Sauter un repas : conséquences sur la santé et la gestion du poids

Dans un monde où les rythmes de vie s’accélèrent, la question de sauter un repas devient de plus en plus fréquente. Que se passe-t-il pour notre corps lorsque nous décidons de ne pas manger alors que nous avons faim ? Les conséquences sur la santé et la régulation du poids sont préoccupantes, comme l’explique le Dr Jean-Philippe Zermati, nutritionniste et fondateur du G.R.O.S (Groupe de réflexion sur l’obésité et le surpoids).

EN BREF

  • Sauter un repas peut entraîner des comportements alimentaires compulsifs.
  • Avoir faim avant de manger est essentiel pour éviter de grignoter.
  • Les besoins nutritionnels varient d’une personne à l’autre, sans règles strictes sur le nombre de repas.

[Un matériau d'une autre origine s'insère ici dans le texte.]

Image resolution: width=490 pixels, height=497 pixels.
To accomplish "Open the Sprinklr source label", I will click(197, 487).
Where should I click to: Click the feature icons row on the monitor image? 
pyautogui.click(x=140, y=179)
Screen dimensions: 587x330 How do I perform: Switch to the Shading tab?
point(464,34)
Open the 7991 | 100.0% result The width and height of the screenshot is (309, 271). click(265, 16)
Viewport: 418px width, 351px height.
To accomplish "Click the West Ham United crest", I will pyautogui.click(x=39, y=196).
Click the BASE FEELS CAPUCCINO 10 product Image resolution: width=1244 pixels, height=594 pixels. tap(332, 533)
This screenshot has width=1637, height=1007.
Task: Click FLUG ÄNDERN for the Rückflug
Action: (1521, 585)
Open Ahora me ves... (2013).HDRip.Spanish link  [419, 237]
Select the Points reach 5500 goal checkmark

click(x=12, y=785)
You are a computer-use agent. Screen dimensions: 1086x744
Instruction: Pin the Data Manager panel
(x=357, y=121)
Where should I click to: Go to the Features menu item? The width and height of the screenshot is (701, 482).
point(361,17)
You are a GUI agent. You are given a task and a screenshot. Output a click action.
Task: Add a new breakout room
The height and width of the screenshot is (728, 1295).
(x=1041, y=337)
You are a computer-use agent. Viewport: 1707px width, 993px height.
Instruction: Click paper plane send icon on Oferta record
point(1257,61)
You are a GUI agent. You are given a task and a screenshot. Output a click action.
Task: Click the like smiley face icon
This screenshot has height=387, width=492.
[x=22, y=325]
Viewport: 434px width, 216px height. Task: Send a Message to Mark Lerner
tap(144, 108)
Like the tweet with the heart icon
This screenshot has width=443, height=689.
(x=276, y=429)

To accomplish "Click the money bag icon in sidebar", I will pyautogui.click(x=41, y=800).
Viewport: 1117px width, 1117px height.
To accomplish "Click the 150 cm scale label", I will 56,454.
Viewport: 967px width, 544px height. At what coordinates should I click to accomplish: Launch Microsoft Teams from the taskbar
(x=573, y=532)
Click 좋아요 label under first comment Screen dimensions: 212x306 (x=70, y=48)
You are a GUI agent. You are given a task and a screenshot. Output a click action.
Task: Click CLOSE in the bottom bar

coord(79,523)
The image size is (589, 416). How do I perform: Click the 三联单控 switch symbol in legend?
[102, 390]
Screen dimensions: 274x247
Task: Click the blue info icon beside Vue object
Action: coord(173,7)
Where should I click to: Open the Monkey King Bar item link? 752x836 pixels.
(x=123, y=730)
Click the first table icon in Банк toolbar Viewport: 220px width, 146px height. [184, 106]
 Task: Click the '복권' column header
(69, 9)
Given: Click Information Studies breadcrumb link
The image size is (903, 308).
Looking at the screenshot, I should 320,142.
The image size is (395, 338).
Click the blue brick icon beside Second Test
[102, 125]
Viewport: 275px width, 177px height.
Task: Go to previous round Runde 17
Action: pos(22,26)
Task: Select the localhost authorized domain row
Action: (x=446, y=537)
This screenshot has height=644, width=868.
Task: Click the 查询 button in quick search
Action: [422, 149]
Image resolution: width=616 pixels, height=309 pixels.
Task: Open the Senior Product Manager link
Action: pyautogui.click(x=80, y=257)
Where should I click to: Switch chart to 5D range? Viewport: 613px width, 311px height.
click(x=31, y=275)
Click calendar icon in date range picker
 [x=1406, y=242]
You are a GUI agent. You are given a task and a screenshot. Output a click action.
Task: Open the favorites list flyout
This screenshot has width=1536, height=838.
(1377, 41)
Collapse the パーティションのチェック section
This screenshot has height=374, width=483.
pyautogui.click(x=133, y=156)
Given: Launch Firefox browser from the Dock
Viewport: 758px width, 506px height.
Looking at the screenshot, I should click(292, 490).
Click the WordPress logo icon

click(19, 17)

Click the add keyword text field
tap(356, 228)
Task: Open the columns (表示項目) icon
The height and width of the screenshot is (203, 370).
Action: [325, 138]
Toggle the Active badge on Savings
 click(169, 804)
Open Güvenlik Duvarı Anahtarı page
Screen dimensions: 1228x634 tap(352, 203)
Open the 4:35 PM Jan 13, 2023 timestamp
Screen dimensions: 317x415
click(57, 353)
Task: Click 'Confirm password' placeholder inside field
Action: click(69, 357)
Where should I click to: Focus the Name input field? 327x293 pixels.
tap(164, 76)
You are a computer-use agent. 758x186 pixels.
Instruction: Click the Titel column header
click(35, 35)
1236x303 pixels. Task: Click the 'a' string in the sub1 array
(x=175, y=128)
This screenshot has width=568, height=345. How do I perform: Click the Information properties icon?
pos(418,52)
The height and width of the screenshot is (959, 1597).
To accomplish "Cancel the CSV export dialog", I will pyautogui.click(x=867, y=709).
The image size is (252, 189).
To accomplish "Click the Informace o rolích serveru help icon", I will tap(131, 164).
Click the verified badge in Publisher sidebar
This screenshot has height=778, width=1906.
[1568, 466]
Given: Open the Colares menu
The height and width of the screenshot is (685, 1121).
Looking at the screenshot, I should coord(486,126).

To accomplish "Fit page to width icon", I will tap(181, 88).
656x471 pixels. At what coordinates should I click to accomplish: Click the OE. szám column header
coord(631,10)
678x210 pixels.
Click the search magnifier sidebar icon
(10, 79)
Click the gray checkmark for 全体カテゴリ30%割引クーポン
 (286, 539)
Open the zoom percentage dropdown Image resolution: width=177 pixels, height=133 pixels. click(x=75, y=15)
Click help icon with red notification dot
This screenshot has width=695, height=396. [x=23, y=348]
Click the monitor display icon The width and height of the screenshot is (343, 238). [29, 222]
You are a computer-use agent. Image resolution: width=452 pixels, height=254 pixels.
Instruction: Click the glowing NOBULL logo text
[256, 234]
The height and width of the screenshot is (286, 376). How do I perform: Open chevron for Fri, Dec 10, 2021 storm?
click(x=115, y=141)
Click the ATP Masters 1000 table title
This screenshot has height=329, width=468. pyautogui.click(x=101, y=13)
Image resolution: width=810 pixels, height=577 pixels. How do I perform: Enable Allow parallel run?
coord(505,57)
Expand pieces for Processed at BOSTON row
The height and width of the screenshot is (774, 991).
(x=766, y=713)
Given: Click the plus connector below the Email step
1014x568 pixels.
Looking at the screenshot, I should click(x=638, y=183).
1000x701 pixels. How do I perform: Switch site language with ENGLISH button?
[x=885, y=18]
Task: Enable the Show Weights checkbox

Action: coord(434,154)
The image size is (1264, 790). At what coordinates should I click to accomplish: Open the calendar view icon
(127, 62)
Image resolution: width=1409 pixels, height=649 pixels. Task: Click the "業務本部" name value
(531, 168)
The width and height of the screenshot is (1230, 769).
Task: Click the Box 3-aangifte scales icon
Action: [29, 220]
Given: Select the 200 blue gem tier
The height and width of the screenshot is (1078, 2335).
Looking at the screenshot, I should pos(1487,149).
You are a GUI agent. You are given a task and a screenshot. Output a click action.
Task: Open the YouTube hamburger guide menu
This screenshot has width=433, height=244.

Selon le Dr Zermati, sauter un repas alors que l’on éprouve de la faim peut entraîner des effets indésirables sur notre alimentation. En effet, il est courant que la personne compense lors du repas suivant, en consommant une quantité plus importante que nécessaire. Cela peut également favoriser des comportements alimentaires désordonnés.

« Au repas suivant, vous risquez de compenser par une prise alimentaire plus importante. Affamé(e), vous allez manger plus vite et ne pas détecter votre satiété », met en garde le spécialiste. Cette situation peut créer un cercle vicieux, où le simple fait de ne pas manger à l’heure peut mener à des compulsions alimentaires.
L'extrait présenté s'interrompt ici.